# Need some help with finding the right tool



## natanchen (Oct 26, 2018)

Hello Forum, new to this but giving it a shot. so i have a log that I would like to turn into a coffee table. For one I want to cut out a quarter of the log so there is someplace to store items. On the other hand to find a tool that would help hallow out a log so it would be lighter to carry/ move around. looking for advice done woodshop for a year but making small projects. A lathe would be good to hollow out but i believe its to big to fit a 100lb log on it. Some advice and help would be appreciated


----------



## Phil32 (Aug 31, 2018)

A sketch of your proposed coffee table would help readers give suggestions. Draw it on paper & take a photo with a camera or cell phone. 
If the log is 100 lbs, you will probably need to hollow it with some portable tool like a chain saw.


----------



## Andybb (Sep 30, 2016)

Welcome to lj! Yes. A picture of the log and a sketch of your idea would help. I think you need to make a certain number of posts to be able to post pictures. If you PM me with pics I'll post them for you. Not really sure what you mean about hollowing out with a lathe.


----------



## HokieKen (Apr 14, 2015)

Angle grinder and chainsaw come to mind immediately. As others said, a sketch would help.


----------



## natanchen (Oct 26, 2018)

● Directives
1 - Condense the paragraph in the log coffee table thread that begins "Hello Forum, new to this" into a short bulleted list that keeps its main facts.
2 - In the log coffee table thread, what kind of tool does Phil32 say will probably be needed to hollow a 100 lb log?
The data after this thread is separate material and has no connection to it.

● Stored data
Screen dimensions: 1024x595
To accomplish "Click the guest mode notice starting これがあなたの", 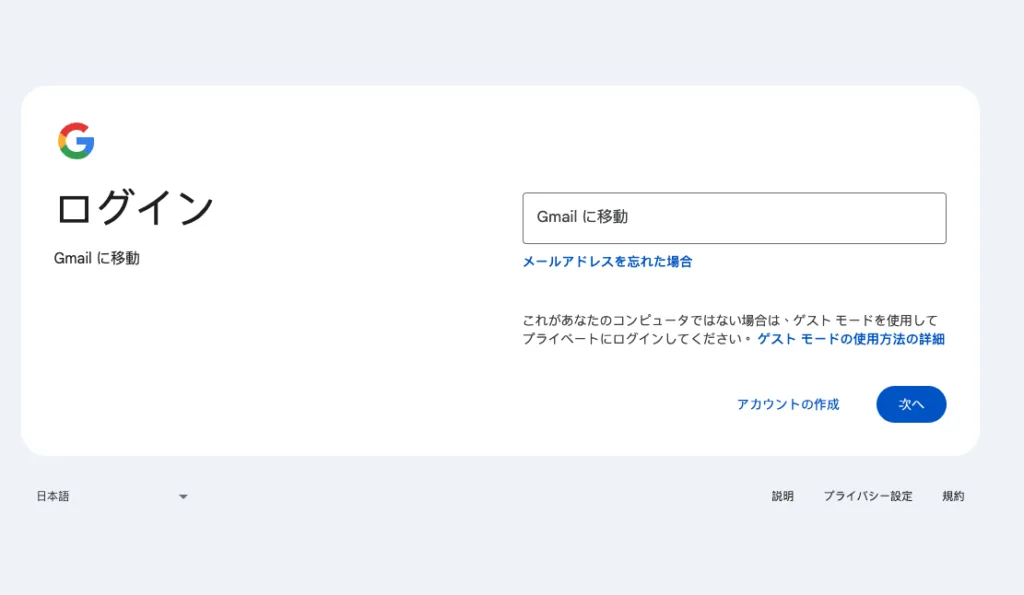I will 650,320.
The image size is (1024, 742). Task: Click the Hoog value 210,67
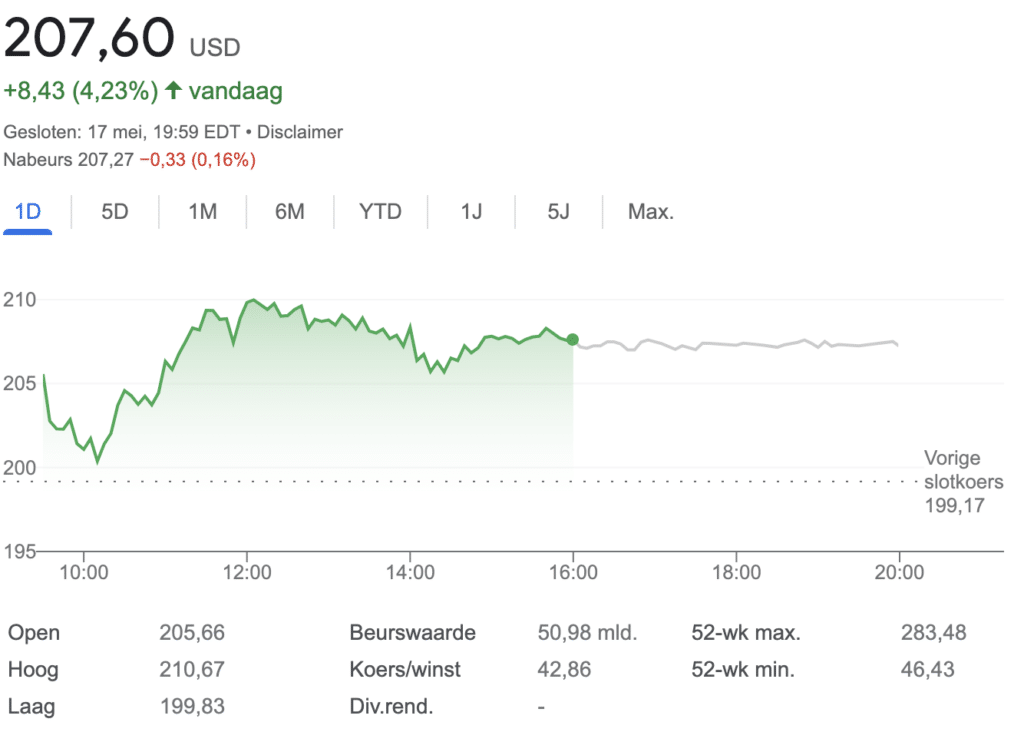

● Solutions
1 -
- The poster is new to the forum and wants to turn a log into a coffee table.
- They want to cut out a quarter of the log to make storage space.
- They are looking for a tool to hollow out the log so it is lighter to carry and move.
- They have a year of woodshop experience, but only on small projects.
- A lathe would suit hollowing, but they believe a 100 lb log is too big for one.
- They are asking for advice and help.

2 - A portable tool like a chain saw.